# EXTRACT TO READ
....

Tuesday, April 7, 2009

The present Is too much for the senses, Too crowding, too confusing - Too present to imagine.

Was introduced to the wonder that is Robert Frost. I mean, who hasn't heard of Frost before, but for most people, as it had been for me, it's "The Path Less Chosen." Last night I got to read through a large collection of his poems thanks to Mary's enormous, well thumbed-through book. Some notable poems I ran across are below, they range from large and life-pondering to 'hey, that's what it is like when it rains here also!' Enjoy.

I WILL SING YOU ONE-O

It was long I lay
Awake that night
Wishing the tower
Would name the hour
And tell me whether
To call it day
(Though not yet light)
And give up sleep.
The snow fell deep
With the hiss of spray;
Two winds would meet,
One down one street,
One down another,
And fight in a smother
Of dust and feather,
I could not say,
but feared the cold
Had checked the pace
Of the tower clock
By tying together
Its hands of gold
Before its face.

The came one knock!
A note unruffled
Of earthly weather,
Though strange and muffled.
The tower said, "One!"
And then a steeple.
They spole to themselves
And such few people
As winds might rouse
From sleeping warm
(But not unhouse).
They left the storm
The struck en masse
Like a beaded fur.

....

# GIVEN EXERCISE 1
In the blog post, what is the title of the Frost poem it quotes?

....

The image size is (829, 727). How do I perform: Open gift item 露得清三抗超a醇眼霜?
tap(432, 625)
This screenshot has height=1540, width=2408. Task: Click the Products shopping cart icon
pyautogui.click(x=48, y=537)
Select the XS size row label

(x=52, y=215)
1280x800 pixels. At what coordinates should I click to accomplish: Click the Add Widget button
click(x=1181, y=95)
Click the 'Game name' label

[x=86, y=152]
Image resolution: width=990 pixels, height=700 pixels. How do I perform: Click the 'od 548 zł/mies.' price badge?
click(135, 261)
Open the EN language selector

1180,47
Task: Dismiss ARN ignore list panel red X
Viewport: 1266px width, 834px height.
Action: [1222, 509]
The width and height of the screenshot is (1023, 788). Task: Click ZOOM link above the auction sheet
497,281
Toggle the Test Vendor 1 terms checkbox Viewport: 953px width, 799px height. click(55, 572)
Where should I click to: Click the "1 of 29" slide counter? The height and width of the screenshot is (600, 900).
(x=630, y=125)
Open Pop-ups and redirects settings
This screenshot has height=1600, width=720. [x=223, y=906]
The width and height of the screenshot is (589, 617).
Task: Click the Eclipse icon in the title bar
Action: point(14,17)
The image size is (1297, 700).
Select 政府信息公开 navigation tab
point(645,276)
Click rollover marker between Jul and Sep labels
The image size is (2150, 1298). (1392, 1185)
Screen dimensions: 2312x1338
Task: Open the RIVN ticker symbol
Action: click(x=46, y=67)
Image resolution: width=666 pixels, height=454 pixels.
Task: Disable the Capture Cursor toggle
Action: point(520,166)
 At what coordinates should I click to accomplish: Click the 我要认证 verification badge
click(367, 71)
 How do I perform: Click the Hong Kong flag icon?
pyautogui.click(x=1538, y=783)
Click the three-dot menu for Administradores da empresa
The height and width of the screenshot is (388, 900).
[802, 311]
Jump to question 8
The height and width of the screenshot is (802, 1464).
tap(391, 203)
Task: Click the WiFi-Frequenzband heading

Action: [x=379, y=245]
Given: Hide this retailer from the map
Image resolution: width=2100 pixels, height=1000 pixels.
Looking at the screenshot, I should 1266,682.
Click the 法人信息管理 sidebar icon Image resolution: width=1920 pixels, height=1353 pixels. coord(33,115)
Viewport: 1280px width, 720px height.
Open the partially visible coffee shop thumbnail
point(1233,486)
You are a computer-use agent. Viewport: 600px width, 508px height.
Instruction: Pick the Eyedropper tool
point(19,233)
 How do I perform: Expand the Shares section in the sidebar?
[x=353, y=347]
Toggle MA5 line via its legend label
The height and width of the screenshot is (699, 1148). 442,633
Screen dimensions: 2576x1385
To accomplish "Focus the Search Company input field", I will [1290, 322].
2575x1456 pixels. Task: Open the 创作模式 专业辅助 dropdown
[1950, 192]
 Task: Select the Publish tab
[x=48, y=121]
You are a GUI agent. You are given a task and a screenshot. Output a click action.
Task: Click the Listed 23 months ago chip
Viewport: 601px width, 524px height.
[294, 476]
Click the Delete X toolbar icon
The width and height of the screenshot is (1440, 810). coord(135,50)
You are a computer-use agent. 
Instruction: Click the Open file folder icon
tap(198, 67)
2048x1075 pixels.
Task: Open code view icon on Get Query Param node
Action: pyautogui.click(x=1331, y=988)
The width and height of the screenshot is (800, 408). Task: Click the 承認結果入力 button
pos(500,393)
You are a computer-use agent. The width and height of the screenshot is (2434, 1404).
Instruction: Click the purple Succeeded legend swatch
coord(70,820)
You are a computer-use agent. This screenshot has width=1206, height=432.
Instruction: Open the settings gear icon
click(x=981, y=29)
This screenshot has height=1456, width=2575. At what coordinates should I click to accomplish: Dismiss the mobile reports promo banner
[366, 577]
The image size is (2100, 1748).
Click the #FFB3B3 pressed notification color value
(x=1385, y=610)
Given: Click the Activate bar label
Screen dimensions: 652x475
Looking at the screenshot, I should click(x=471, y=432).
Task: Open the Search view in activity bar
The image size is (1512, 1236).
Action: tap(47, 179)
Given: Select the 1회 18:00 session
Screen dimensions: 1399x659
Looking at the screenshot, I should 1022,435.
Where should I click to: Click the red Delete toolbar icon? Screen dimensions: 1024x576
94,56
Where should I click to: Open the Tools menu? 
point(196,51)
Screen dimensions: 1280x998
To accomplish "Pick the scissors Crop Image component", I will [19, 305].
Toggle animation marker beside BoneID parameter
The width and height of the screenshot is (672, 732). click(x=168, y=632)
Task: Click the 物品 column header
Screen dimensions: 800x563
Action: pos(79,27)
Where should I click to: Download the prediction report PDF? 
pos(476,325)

....

# GIVEN EXERCISE 2
Pull out every line of the records that contains the string "pixels", matching case exactly.

# WRITTEN RESPONSE 1
"I WILL SING YOU ONE-O"

# WRITTEN RESPONSE 2
1280x800 pixels. At what coordinates should I click to accomplish: Click the Add Widget button
Image resolution: width=990 pixels, height=700 pixels. How do I perform: Click the 'od 548 zł/mies.' price badge?
Image resolution: width=666 pixels, height=454 pixels.
Image resolution: width=2100 pixels, height=1000 pixels.
Click the 法人信息管理 sidebar icon Image resolution: width=1920 pixels, height=1353 pixels. coord(33,115)
2575x1456 pixels. Task: Open the 创作模式 专业辅助 dropdown
2048x1075 pixels.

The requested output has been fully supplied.